Interest rate hikes are coming
Another reason for the price slide may have been macroeconomic figures. First, statisticians in the U.S. reported that inflation remained stubbornly high.
In addition, on the day of the merge out came positive figures on retail sales, robust data on the U.S. labor market and much fewer applications for unemployment benefits, such as “Reuters” reported. However, all of this is fueling fears of further interest rate hikes by central banks, which is causing stock prices to plummet and, consequently, the crypto markets.
Clash of the Titans
In addition, numerous crypto investors are currently fighting against each other, as impressively shown, for example, by the judicial insolvency proceedings of Voyager Digital and Celsius Network. Many parties involved have lost vast sums of money, and now colonies of lawyers are supposed to conjure up a solution for the loss of complex internationally-nested digital assets using the classic rule of law.
All this costs time, money, as well as a lot of trust and numerous investors are completely withdrawing from the crypto markets because of what is happening.

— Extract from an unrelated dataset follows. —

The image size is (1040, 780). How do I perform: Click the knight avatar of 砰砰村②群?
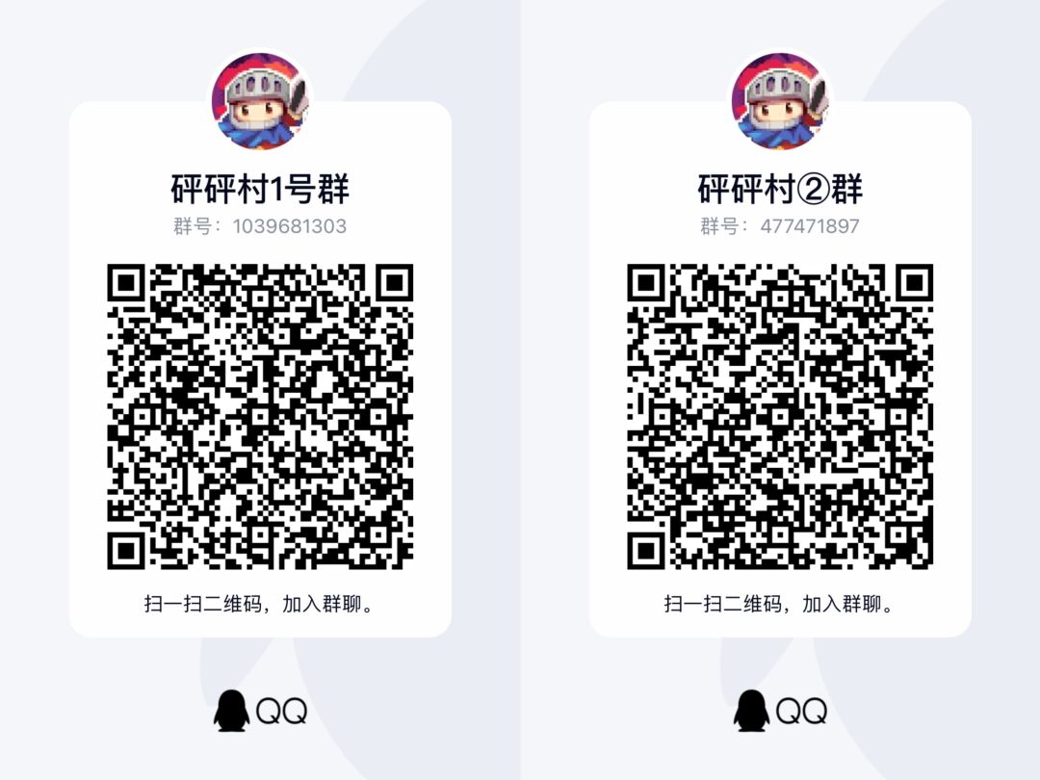780,102
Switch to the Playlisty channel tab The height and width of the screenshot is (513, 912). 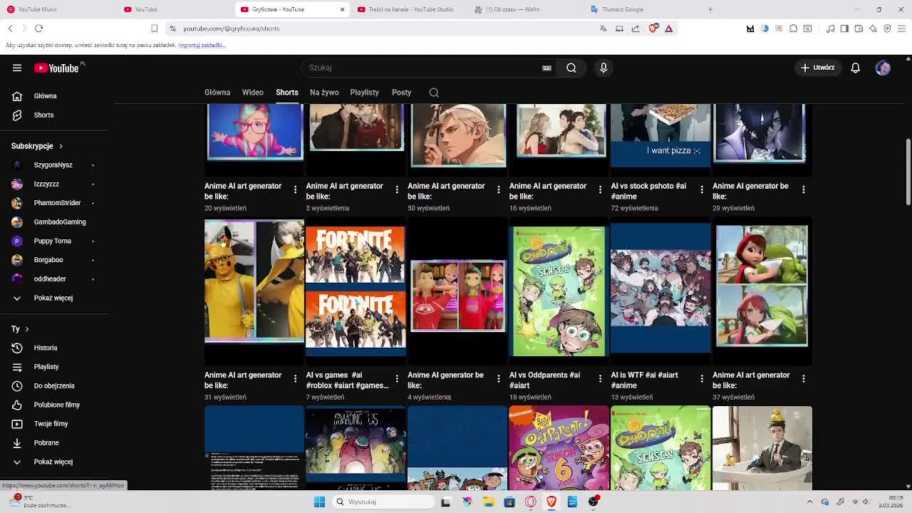364,93
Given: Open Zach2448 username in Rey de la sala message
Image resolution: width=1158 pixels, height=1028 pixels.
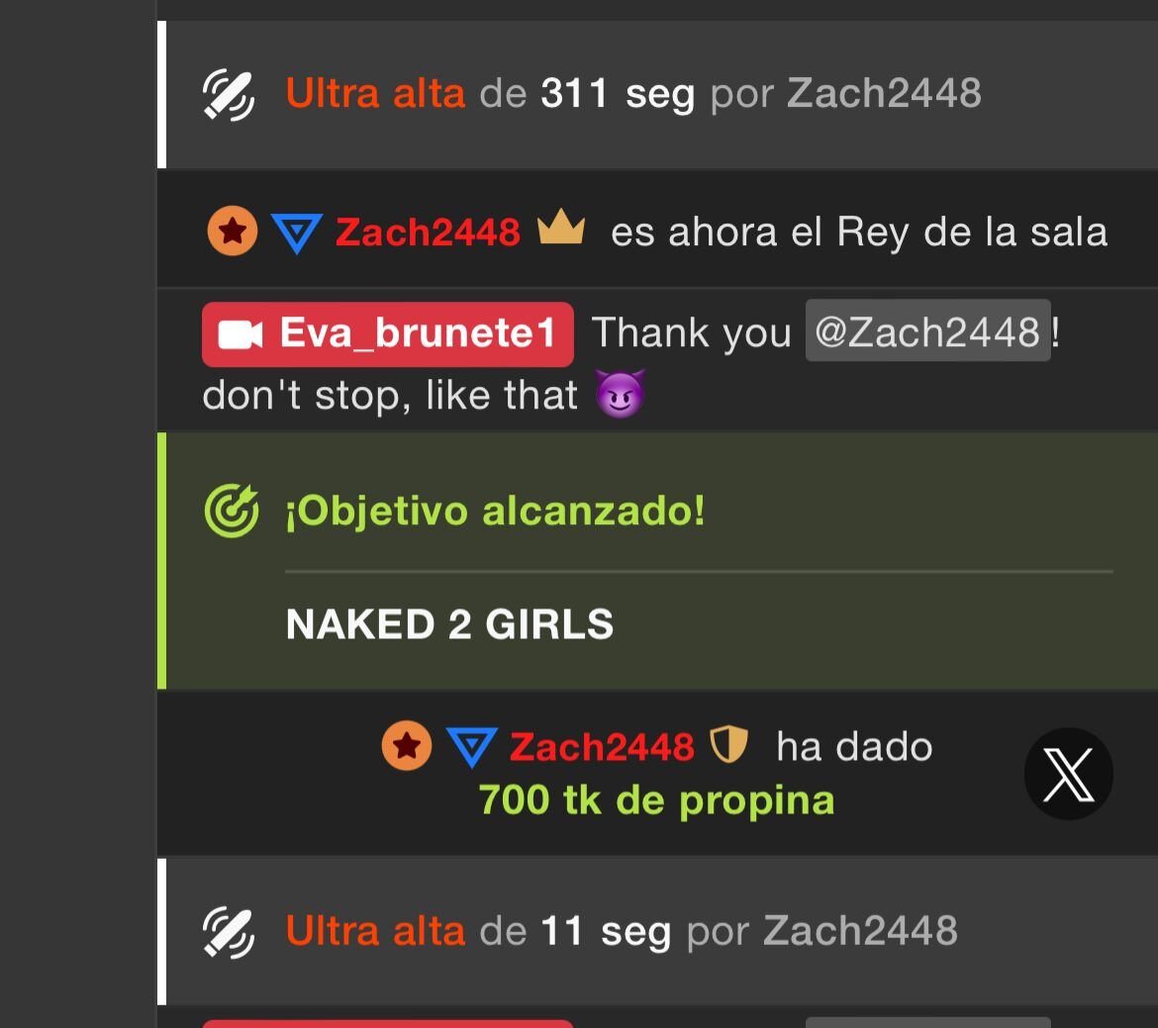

Regulators in the starting blocks
Last but not least, crypto investors must not forget that their standard problems still exist and regulation, for instance, threatens their entire universe. For instance, the U.K. financial regulator declared that the well-known crypto exchange FTX was not licensed in the U.K. The authorities issued a quasi-formal warning against transactions with that platform.
And things are also likely to get uncomfortable in the U.S. soon, because the U.S. Securities and Exchange Commission (SEC) has Ethereum on its radar right now after the switch – because there, the coins may soon be considered ‘financial assets’ and this would mean that it needs a permit.